Osteopathy is a form of complementary health care which treats the body’s musculoskeletal system by treating not just the symptoms of the patient, but looking for the root cause of their presenting complaint. It promotes complete body health by diagnosing and treating the muscles, tendons and joints with the goal of improving the circulatory, lymphatic and nervous systems. The philosophy of osteopathy is based, in part, on the belief that the body has a built-in self-regulatory system and is able to repair itself. Osteopaths are of the opinion that the movement of body fluids is critical to health maintenance and that nerves play and important part in this body fluid movement.
Osteopathic diagnosis includes listening to the patient’s history, thorough examinations of muscles and joints and observing movement patterns. X-rays, scans and other clinical investigations are also used if required. A wide range of gentle, non-invasive manual techniques such as deep tissue massage, joint articulation and manipulation are applied therapeutically as the treatment, with exercises given to complete in-between treatment sessions.

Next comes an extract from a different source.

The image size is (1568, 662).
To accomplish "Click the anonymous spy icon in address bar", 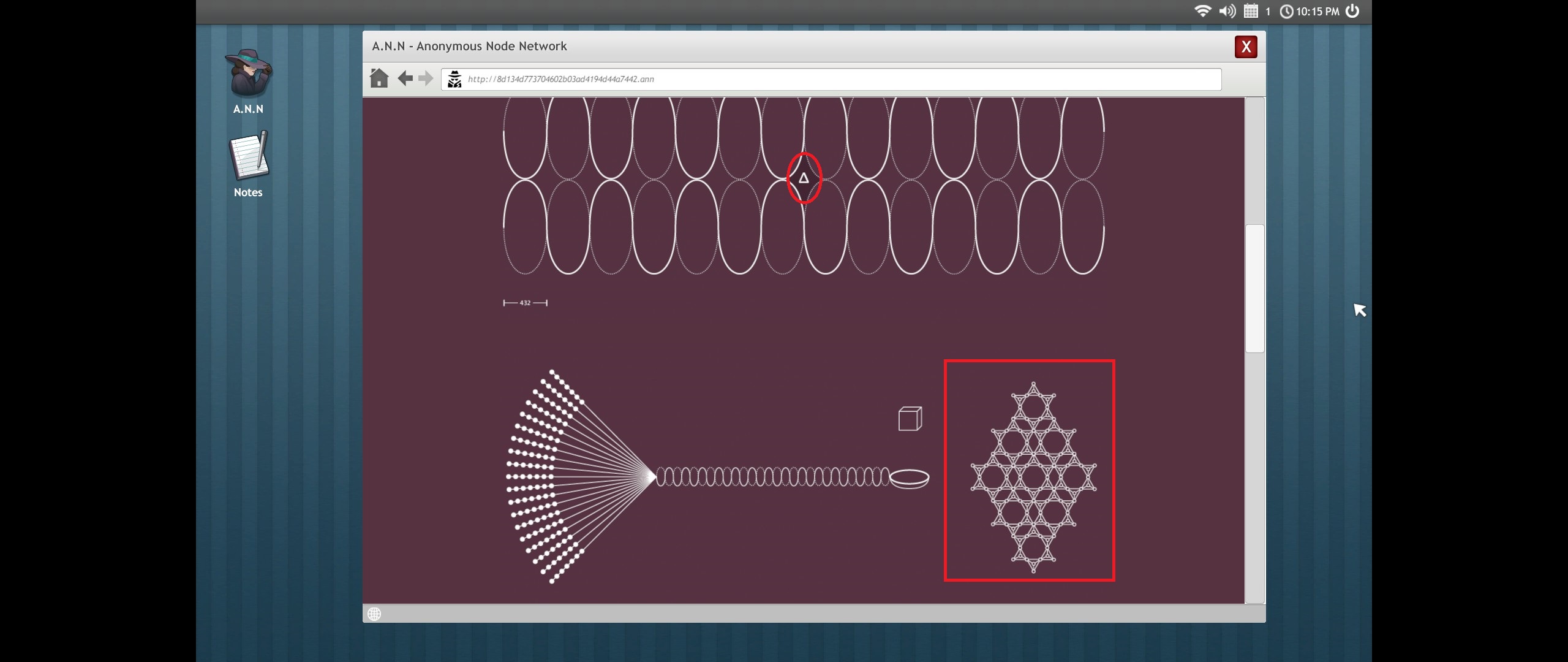I will tap(454, 79).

Osteopaths do not only treat acute pain such as sports injuries or long standing chronic problems, but also help maintain and improve a healthy well rounded approach to life. It is also important to address each patient individually and formulate a realistic treatment plan that encompasses reducing any future risk of injury or pain. For this reason Osteopathy can treat the expectant mother or new born baby right through to the nonagenarian.
Osteopathy follows 4 founding principles-
The rule of the Artery is supreme, anything with a healthy blood supply should function correctly.
Structure governs function- structure and function are interrelated, structural compromise equals functional compromise.
In the right conditions the body is self healing. As manual therapists we can not heal injured tissue, we aim to treat the body to put it in a state in which it can heal itself more efficiently.
The body is a unit and must be treated as a whole. Dysfunction in one area of the body may present as pain in another.
All Osteopaths are registered with the General Osteopathic Council and are members of the British Osteopathic Association.